Source material:
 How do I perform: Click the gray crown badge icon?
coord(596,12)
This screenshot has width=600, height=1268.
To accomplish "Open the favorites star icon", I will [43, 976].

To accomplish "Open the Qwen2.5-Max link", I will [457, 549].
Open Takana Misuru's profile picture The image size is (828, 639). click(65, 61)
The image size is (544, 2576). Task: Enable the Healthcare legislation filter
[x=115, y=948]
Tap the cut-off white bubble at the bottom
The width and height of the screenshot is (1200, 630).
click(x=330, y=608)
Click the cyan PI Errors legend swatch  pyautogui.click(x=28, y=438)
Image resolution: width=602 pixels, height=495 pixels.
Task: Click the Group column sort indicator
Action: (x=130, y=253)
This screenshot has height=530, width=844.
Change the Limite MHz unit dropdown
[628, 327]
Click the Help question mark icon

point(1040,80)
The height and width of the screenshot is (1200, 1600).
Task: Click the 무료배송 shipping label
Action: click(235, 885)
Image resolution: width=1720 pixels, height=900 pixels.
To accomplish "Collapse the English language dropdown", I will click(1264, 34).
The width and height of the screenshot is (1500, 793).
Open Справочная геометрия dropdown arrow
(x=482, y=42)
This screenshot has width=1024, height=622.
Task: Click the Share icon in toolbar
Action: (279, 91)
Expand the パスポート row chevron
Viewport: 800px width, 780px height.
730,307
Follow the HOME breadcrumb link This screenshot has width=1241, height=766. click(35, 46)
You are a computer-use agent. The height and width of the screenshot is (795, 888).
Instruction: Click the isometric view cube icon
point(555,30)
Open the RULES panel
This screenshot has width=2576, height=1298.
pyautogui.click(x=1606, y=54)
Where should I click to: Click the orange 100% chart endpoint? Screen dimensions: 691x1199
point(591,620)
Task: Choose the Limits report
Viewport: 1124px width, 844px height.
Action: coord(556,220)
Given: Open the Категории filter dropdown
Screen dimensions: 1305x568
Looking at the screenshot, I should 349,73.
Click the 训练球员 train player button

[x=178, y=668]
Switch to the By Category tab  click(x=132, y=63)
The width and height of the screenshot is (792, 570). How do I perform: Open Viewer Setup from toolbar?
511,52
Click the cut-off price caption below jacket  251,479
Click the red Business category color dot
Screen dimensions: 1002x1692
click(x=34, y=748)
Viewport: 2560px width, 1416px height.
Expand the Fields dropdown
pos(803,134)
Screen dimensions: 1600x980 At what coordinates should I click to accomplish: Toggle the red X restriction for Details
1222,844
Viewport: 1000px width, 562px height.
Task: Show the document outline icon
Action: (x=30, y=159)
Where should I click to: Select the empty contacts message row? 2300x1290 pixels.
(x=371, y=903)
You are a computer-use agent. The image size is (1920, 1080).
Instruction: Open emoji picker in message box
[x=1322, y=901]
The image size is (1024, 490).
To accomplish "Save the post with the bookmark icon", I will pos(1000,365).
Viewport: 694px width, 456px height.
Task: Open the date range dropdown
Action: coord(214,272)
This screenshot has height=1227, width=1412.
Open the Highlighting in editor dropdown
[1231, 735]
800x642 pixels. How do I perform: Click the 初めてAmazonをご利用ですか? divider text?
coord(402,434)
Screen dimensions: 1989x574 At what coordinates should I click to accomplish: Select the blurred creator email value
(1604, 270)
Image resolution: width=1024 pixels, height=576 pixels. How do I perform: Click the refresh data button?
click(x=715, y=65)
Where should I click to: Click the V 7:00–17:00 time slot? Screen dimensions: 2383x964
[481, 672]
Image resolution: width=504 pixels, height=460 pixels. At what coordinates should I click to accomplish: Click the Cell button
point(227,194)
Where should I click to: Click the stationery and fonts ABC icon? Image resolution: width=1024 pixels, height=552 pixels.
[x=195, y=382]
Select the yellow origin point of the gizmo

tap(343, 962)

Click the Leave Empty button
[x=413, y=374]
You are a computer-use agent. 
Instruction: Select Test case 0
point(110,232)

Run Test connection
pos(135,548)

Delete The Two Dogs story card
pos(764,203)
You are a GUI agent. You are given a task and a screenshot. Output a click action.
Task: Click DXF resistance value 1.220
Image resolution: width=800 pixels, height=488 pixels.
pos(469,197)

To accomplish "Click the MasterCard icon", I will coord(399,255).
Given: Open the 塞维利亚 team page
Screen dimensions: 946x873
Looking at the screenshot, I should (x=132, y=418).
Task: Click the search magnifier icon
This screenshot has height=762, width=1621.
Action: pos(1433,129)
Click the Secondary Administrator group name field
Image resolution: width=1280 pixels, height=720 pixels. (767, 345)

Goal:
Reproduce the items verbatim, everything from the line containing "Click the red Business category color dot" down to the line containing "(x=371, y=903)".

Worked solution:
Click the red Business category color dot
Screen dimensions: 1002x1692
click(x=34, y=748)
Viewport: 2560px width, 1416px height.
Expand the Fields dropdown
pos(803,134)
Screen dimensions: 1600x980 At what coordinates should I click to accomplish: Toggle the red X restriction for Details
1222,844
Viewport: 1000px width, 562px height.
Task: Show the document outline icon
Action: (x=30, y=159)
Where should I click to: Select the empty contacts message row? 2300x1290 pixels.
(x=371, y=903)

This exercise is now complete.